Je suis allongé sur la couchette d’une cellule monastique, au foyer de la Madeleine qui reçoit généreusement tous les pèlerins venant de tous les coins d’Europe et du monde, en route pour tous les lieux saints de la terre, Lourdes, Rome, Fatima et Saint-Jacques bien sûr dont l’un des chemins traditionnels part d’ici. J’ai été très simplement et tout naturellement accueilli par la concierge qui m’a demandé d’attendre la mère supérieure momentanément absente. Laissant mon sac à sa bonne garde, je me suis dirigé vers l’abbatiale toute proche où j’ai passé seul une bonne heure à me repaître d’ardent bien-être. J’ai déambulé tout le long du transept, de la nef, du chœur et du narthex suivant l’itinéraire codé du labyrinthe celte, celui des initiés. Je me suis arrêté au pied de chaque pilier, le regard levé vers son chapiteau unique aux symboles troublants de motifs ancestraux, j’ai allumé un cierge et prié pour ceux que j’aime, je suis descendu dans la crypte au sein du plus ancien, au cœur des forces telluriques spéciales bien connues des bâtisseurs de cathédrales, je suis remonté par l’autre vieil escalier de pierres usées sous la chaire ouvragée et les yeux au ciel d’une voûte aux cintres infinis, je suis lentement revenu au porche de la béatitude. Les premiers japonais s’apprêtaient à cliqueter à tout va, l’objet de leur image filtré par une série de verres déformants : lunettes, loupes et lentilles interposées, d’une rétine lointaine à l’image convoitée.

Splendeur de forme et de lumière. Intime hauteur de glorieuse ascendance. Jaillissement clair des profonds abysses sacrés. Quelle beauté, quelle majesté sereine de lignes pures. Viollet-Le-Duc a su rester fidèle à l’originelle prouesse.

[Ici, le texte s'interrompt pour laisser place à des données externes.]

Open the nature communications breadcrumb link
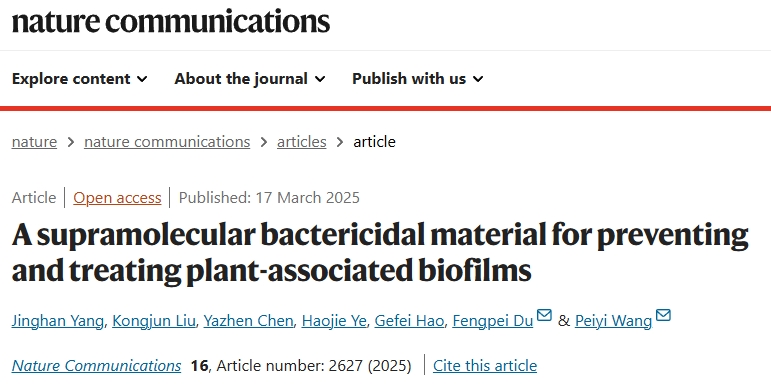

Je suis revenu à la cure un peu avant midi pour m’installer. Il y a une grande cuisine à ma disposition et une salle d’eau. Ma chambre-cellule est toute petite, elle est au 1er étage, en annexe du foyer, dans une des plus anciennes maisons de Vézelay, tout à côté de l’église et de l’abbaye. On y accède par un petit escalier de bois après avoir traversé une salle voûtée au milieu de laquelle se trouve un gros pilier qui m’empêche de passer avec mon sac, tant le passage est étroit, suivie d’un long couloir avec des chambres de chaque côté et se terminant tout au bout par une terrasse dominant une partie de campagne, de l’autre côté de la ruelle périphérique du village. De cette terrasse, on entre dans une vieille bâtisse et sous les toits, dans une petite pièce contiguë à ma chambre-isoloir, la plus lointaine, la plus retirée et isolée du monde que possible, post hoc ergo propter hoc, la plus agréable à vivre dans le cadre actuel qui est le mien. Mon hôtesse attentive à la bonne harmonie de son hospice a-t-elle deviné mes préférences ou a-t-elle voulu m’éloigner prudemment des quelques pèlerines antérieures ?

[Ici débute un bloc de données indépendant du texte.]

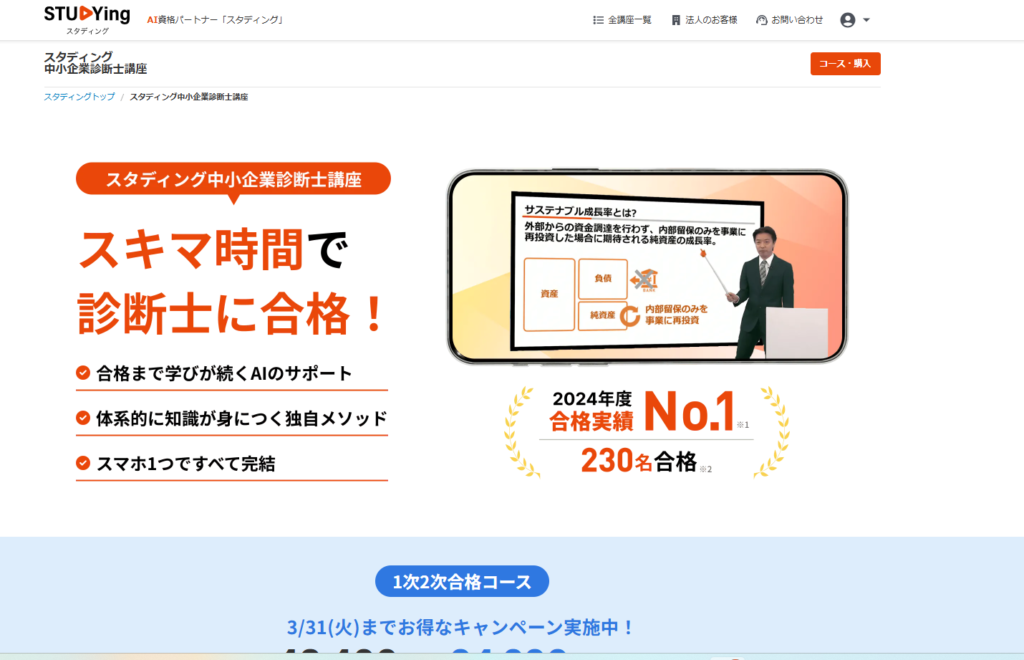Click the checkmark icon beside AIのサポート
Image resolution: width=1024 pixels, height=660 pixels.
(x=83, y=373)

À part une tapisserie anachronique et un lavabo d’émail blanc, ce lieu me donne tout à fait l’impression d’être à l’endroit même – et dans le même décor – où quelque pèlerin passant du XIIe siècle aurait passé la veille de son départ pour Compostelle.

Je ne pensais pas être aussi bien accueilli à Vézelay, et c’est vraiment par hasard (cadeau-surprise du pèlerin) car quand je me suis informé au bas du village, je ne reçus que de très vagues indications et l’employé du crédit agricole entrouvert pour les intimes ne parut pas faire grand cas de mes nobles et pures intentions.

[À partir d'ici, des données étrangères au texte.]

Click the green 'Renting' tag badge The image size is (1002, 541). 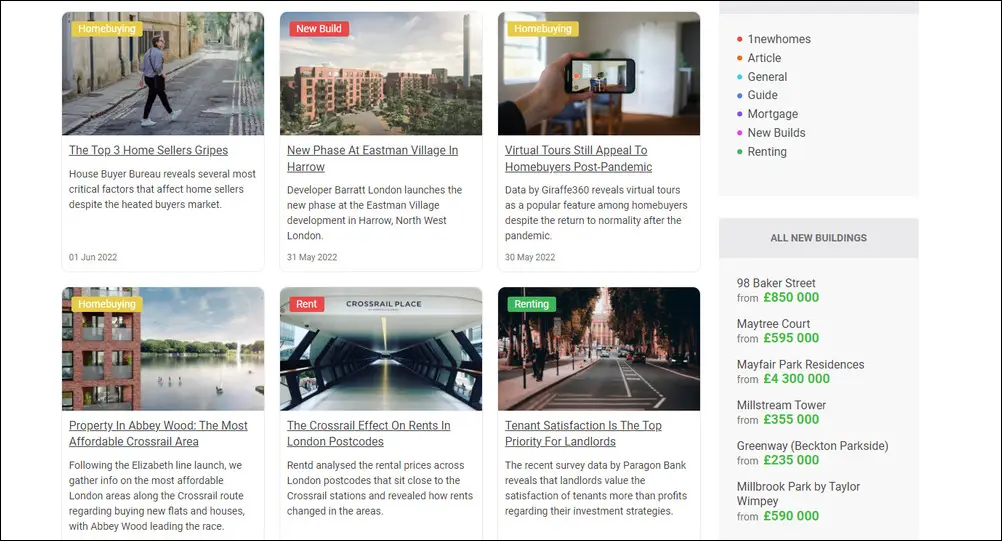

Je fus d’abord déçu de l’humble importance de ce haut-lieu qui n’avait même pas l’allure d’une petite ville, mais maintenant je loue la modestie du conseil municipal ou sa lucide résolution, d’avoir tout fait pour ne rien faire qui eût pu détériorer la tranquille authenticité de ce joyau médiéval. Pas d’hôtel, quelques boutiques ringardes le long de la grand’rue pavée qui grimpe au sommet de l’esplanade cléricale presque déserte à 10 heures du matin. Quelques centaines d’habitants se reposent encore des précédentes cérémonies épiscopales. Le dernier groupe de pèlerins franco-portugais vient de s’en aller. À part une hollandaise en mini-vélo, je suis presque seul dans l’abbaye, maître des dépendances et annexes quasiment vides.